### What the task requires
Return all the data exactly, keeping the pictures out.

- - -

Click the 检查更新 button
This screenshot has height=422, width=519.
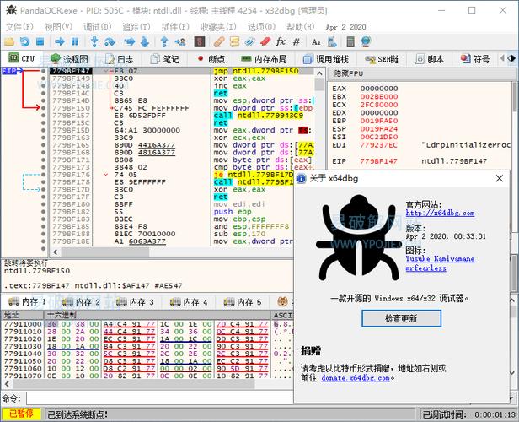coord(400,318)
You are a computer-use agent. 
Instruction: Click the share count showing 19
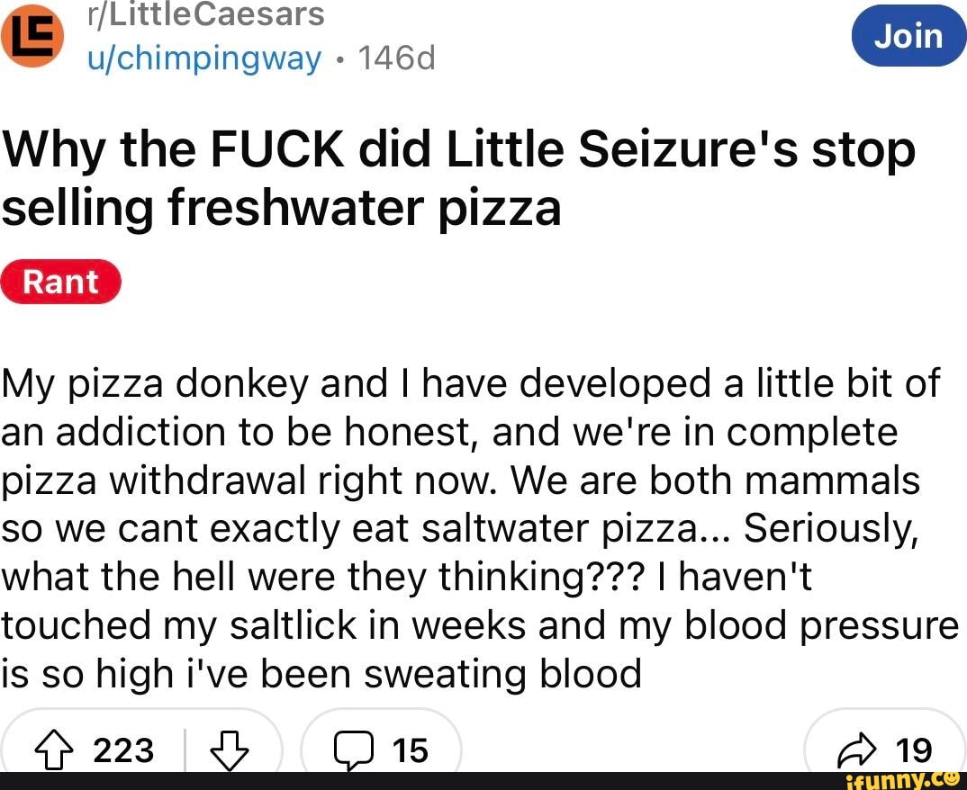click(913, 749)
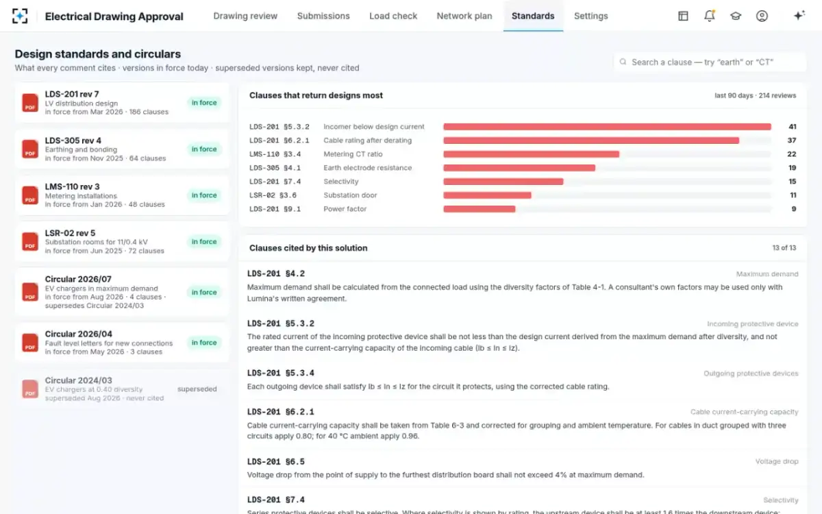Open the Load check tab

tap(393, 16)

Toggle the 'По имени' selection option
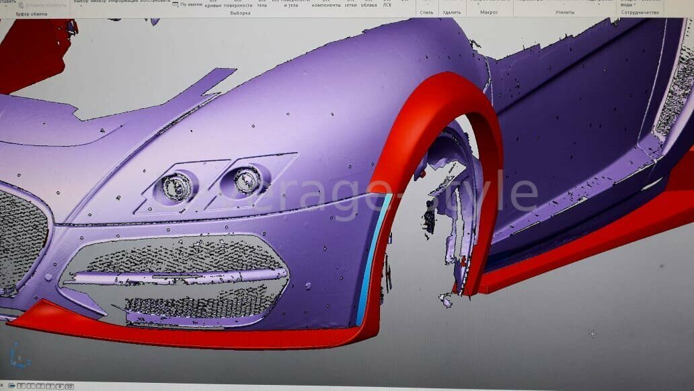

- - -

### Answer section
Click the 检查更新 button
This screenshot has height=422, width=519.
coord(400,318)
You are a computer-use agent. 
Instruction: Click the share count showing 19
click(913, 749)
Open the Load check tab

tap(393, 16)

Toggle the 'По имени' selection option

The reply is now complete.